It’s 7:00pm and the varsity guys basketball team is running onto the court. I have a front row seat in the bleachers when I set eyes on him.
Tall, blue eyes, good-looking, extremely athletic – how was a girl supposed to resist crushing on this guy??
Our eyes met during the game while he was shooting free throws (and I was sitting strategically behind the goal). Sparks flew. He slipped a dozen more glances at me throughout the game and I was toast.
He casually made his way over to me after the game and introduced himself. We chatted for a few minutes before his coach called him away to do something.
For the next three years I dreamed about this guy day and night.
Not exaggerating.
He lived several hours away from me so I didn’t see him much, except for an occasional basketball tournament here and there. I was secretly obsessed with this guy and even prayed that God would let us get married someday.
Long story short, nothing serious ever happened between us and I was forced to “move on” in the end. With the help of my parents’ wisdom and insight from some good books I read, I finally surrendered this guy to God. It was an extremely hard thing for me to do since I had fantasized about him for so many years.

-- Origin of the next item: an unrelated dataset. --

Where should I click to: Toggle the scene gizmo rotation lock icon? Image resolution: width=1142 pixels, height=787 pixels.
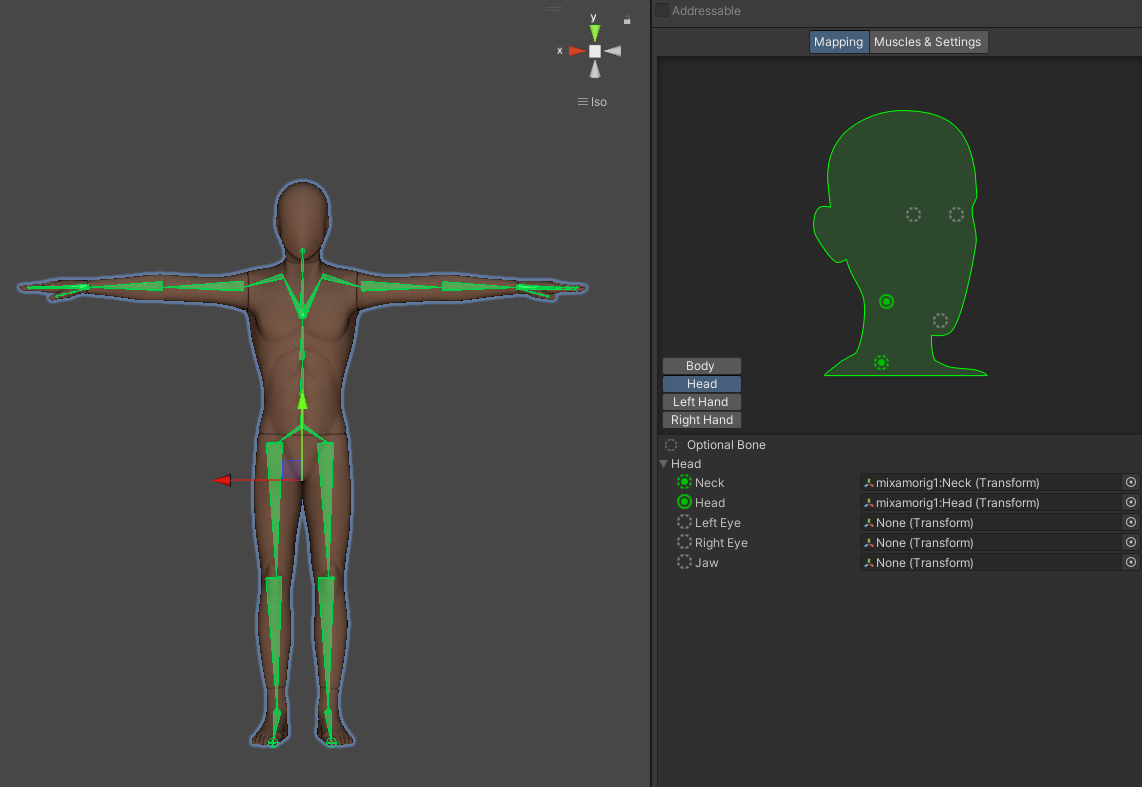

I was the perfect example of a crush-obsessed girl.
Can you relate to my story? Maybe you’re similar to me, or maybe your crushes haven’t been as extreme. Whether you’re mildly obsessed with your crush or extremely obsessed, this post is for you. Even if you’ve never had a crush before, this post will help you navigate through the time when it comes.
Okay, so first things first – what exactly is a crush?
I would define a crush as something like this:
A guy who makes your heart flutter, who you can’t stop thinking about, who you obsess about in your mind, and whose “good looks” keep you hooked.
Basically, a “crush” is a fancy word for being highly interested/obsessed with a certain guy. Sometimes SO interested that you’ll spend three years of your life dreaming about him. *cough*
Is it okay to crush on guys?
Let me make something clear. Noticing a godly guy and admiring his honorable qualities is not a bad thing. What I’m addressing in this post is when your genuine admiration turns into an obsession (like I was doing in high school).
If you’re not sure how “guy-obsessed” you are, jump over to Paula Hendricks’ blog and take the “How Boy-Crazy Are You?” test, then come back.
So what’s a girl supposed to do when she can’t stop thinking about a guy?! When she can’t stop dreaming about him?
I’m not an expert in this area but I have learned some really helpful tips over the years.
For me, the crushes in my life became idols. My thought life was out of control and I meditated more on my crushes than I did anything else.
The first step to breaking free was to confess my sin (of idolatry) to God and ask His forgiveness for placing guys as more important than Him.
The next step was to take serious control of my thought life.
We aren’t victims of our imaginations. As a Christian girl, God gives you the power and strength to control what you think about and obsess over.
“When we lose control of ourselves and give life to every feeling, we leave ourselves defenseless. That’s how our hearts get broken.” -Erin Davis
Having self-control over your thought life is KEY to not obsessing over your crush. As girls, we love to imagine and dream. These things aren’t bad in and of themselves but can quickly turn south when our focus is on the wrong things.
Proverbs 25:28 says, “A man without self-control is like a city broken into and left without walls.”
Here are some practical things you can do to have self-control in the guy department:
When your crush pops into your head…
- Stop, and ask God for strength to control your thoughts.
- Quote verses to yourself like Psalm 28:7 “The Lord is my strength and my shield; in him my heart trusts, and I am helped.” Or Psalm 51:10, “Create in me a clean heart, O God, and renew a right spirit within me.”
- Pray for someone you know who is unsaved or going through a tough time (focusing on other people helps to redirect wrong thoughts).
- Sing a praise and worship song to God out loud.
- Pray for your future husband instead and ask God to make you a godly, pure woman for him.
- Keep a gratitude journal on hand. Writing down the blessings in your life will refocus your thoughts on what you DO have instead of on your crush.
Leslie Ludy gives some more great advice:
“The best thing you can do when you are attracted to a guy is to immediately give your feelings to God: ‘Lord, thank you for the qualities I see in this guy. Please take my emotions and guard them. Enable me to keep my heart protected for my future husband. If it is Your desire that I enter a relationship with this guy, then I leave the details in Your hands. May I not manipulate or grow impatient, but allow You to remain in complete control.’ ”
Giving your thought life to God and waiting on His timing for romance is the best thing to do. For me, crushes were something I had to completely surrender to God every day…sometimes hourly.
Your love story will never be more beautiful than the one you allow God to write for you.
On a scale of 1-10 how crush-obsessed are you?
What steps of action will you take today to become more Christ-focused and less crush-focused?
What other things can you do to surrender all of your “crush” thoughts to God?